People tend to seek out supportive ideas. They don’t like to read contrary ideas. In doing so, we become self-radicalizing. Also, some things are legitimately complicated but they are still relevant topics to our lives. We can easily feel overwhelmed. It is bad feeling. So do we want those in charge to decide what we can know and what we cant’ know? If your answer is “yes”, move to North Korea; you will love it.
I would urge everyone, but especially Christians, to be very cautious about promoting ideas as truth that you have not completely tested. One command of God is to not bear false testimony. Lying to hurt someone or some cause, either intentionally or unintentionally, is not acceptable to God. This is true even if you think the end is justified. Lying is the tool of the Father of Lies. We don’t use it.
We are also instructed about our own unwholesome talk. When we speak with anger and have no love, we not only fail to reflect God, we diminish our credibility in the public square. You may think that this type of speech is your right or that it works, but it is not what God wants.
We should control ourselves. This does not mean that the proponents of ideologies hostile to God will follow the same rules of discourse.
A big fear is that the opponents of truth will eventually use censorship or carefully manipulated public opinion (read “political correctness”) to silence certain ideas. Here are the big ones of our time:
- We are not the product of evolution but created beings with meaning. There are solid, scientific reasons to challenge what is considered by many to be the established truth. True science would allow these ideas to be debated in the press and in universities. An unstable scientific orthodoxy would call for these ideas to be censured. And that is what is happening.
- The best course of action for people with sexual dysphoria is not to alter their bodies to match their feelings, but rather work with their minds. It is being promoted as repressive to suggest that the problem exists in the mind rather than the body. Evidence suggests that this is a mental problem. The LGBTQ movement wants it be otherwise, even though being T has little to do with being L, G, or B.

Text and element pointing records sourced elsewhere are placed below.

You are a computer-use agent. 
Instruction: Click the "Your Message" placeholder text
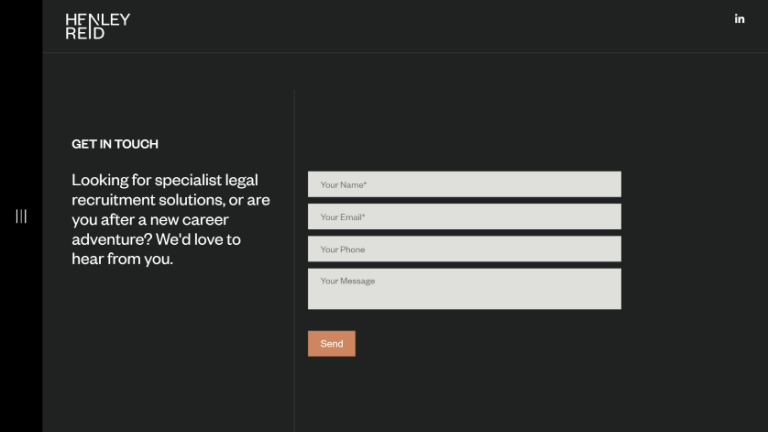[348, 281]
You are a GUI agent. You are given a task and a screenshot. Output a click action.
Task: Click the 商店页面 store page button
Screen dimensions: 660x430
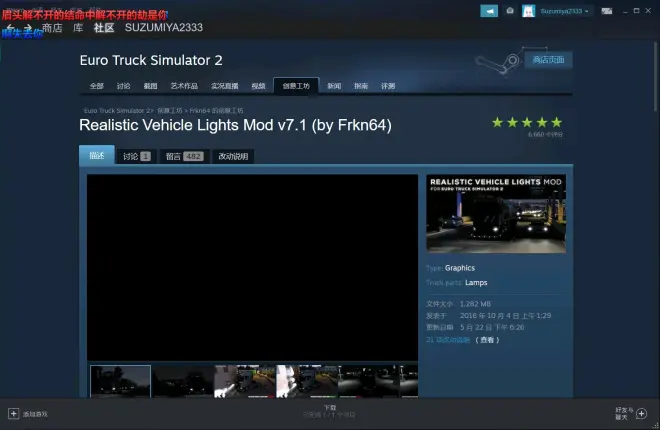pyautogui.click(x=548, y=60)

- Any alternate theory on why people are homosexual is not hate speech. I am strongly against violence, hatred and criminalization of homosexuals. They have a heavy burden to bear. The fact is that we don’t have scientific understanding of why this happens and probably can’t now because it is so politicized. To say that homosexuality is a neurosis, or a choice, or developmental problem in utereo, or genetic, or socialization, or a combination of the above is not hate speech. To say that it is sin isn’t either. We are all sinners. We are all born that way. The profile of my sinful nature is just different than yours. Normalizing it is not the answer. That isn’t “homophobia” either. It is fear for those who are so oriented.
- People should have their right to life protected from conception. The collision of a woman’s right to her body and the right of the unborn to live is the most emotional and consequential collision of fundamental rights that there is. Broad public discourse on this dilemma is more important to ending abortion than laws. Silencing ideas has been the methodology of victimized other groups in the past.
When does an unorthodox opinion become dangerous enough to curtail its movement through the internet or airwaves or printed media? I’m not sure. Direct calls to violence could be one test. Calling for corroborating evidence might be necessary for other ideas, like “the coronavirus is a hoax”, for example. Being wise enough to not pass along stuff that stretches credibility without proof, should be enough. Sadly, we can be very gullible.